*WORK INSTRUCTION*
Using the entries that follow, collect the lines where the word "agent" appears.

START EXTRACTED INFORMATION

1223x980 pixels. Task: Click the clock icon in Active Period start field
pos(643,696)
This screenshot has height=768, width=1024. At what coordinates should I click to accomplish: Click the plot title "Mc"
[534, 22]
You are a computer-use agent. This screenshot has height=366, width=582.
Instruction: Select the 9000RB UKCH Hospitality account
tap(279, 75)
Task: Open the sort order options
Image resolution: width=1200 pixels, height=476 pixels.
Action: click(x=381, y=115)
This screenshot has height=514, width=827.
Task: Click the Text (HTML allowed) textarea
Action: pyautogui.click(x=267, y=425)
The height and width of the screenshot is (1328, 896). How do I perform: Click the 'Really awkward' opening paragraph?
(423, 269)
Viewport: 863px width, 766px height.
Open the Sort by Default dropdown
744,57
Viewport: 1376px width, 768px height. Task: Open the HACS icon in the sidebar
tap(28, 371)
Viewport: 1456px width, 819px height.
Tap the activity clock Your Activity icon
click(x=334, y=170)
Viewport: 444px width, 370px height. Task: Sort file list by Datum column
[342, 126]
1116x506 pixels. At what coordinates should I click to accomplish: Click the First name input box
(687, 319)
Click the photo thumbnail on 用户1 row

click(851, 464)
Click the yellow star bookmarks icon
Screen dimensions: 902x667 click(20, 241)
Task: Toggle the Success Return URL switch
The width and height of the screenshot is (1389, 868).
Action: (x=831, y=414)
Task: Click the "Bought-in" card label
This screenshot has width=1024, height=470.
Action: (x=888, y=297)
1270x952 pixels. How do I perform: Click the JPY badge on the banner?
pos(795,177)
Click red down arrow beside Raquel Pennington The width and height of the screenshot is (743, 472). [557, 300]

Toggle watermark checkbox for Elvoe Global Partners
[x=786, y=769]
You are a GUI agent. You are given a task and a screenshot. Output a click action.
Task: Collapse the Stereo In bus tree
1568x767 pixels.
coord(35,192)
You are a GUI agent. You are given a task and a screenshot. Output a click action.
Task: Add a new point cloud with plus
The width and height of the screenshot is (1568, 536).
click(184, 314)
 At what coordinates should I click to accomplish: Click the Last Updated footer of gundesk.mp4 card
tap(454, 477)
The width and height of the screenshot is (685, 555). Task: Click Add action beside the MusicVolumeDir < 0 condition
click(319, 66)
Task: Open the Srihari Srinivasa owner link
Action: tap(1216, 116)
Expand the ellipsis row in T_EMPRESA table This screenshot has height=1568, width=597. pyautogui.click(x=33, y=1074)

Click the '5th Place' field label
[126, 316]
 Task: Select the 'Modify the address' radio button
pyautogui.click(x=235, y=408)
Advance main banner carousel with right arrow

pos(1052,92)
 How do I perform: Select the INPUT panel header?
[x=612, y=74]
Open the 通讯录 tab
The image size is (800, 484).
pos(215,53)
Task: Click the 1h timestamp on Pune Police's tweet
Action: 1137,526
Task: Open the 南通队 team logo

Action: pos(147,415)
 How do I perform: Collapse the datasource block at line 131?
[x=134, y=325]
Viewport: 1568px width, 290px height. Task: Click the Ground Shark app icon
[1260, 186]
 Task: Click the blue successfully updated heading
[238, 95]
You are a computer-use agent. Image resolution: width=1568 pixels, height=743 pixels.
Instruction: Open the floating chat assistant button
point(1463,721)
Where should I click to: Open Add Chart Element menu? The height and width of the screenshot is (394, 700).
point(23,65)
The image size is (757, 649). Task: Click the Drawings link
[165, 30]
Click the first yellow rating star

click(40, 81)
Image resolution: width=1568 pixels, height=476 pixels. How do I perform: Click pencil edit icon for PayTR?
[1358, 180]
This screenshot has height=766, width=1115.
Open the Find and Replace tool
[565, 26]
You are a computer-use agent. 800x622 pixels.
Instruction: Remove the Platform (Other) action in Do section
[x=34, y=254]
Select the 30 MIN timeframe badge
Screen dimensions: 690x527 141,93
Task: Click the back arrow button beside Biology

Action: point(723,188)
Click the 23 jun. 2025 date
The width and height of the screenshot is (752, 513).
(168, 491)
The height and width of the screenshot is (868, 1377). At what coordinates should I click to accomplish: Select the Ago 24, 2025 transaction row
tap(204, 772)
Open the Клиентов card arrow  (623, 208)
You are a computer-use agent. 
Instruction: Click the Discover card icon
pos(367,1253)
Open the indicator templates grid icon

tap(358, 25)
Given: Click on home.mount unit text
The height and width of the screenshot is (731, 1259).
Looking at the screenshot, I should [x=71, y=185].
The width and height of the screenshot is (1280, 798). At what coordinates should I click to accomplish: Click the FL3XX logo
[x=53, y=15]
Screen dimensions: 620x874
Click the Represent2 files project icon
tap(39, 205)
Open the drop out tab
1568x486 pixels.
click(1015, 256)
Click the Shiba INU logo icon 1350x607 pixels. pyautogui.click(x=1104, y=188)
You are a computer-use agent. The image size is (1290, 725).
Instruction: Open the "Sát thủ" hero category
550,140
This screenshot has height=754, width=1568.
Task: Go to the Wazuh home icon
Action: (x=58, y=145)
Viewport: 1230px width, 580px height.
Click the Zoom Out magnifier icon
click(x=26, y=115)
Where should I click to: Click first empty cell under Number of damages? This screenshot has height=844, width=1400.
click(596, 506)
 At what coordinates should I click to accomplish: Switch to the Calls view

END EXTRACTED INFORMATION

*WRITTEN RESPONSE*
You are a computer-use agent. This screenshot has height=366, width=582.
You are a GUI agent. You are given a task and a screenshot. Output a click action.
You are a GUI agent. You are given a task and a screenshot. Output a click action.
You are a computer-use agent. Image resolution: width=1568 pixels, height=743 pixels.
You are a computer-use agent. 800x622 pixels.
You are a computer-use agent. 
You are a computer-use agent. The image size is (1290, 725).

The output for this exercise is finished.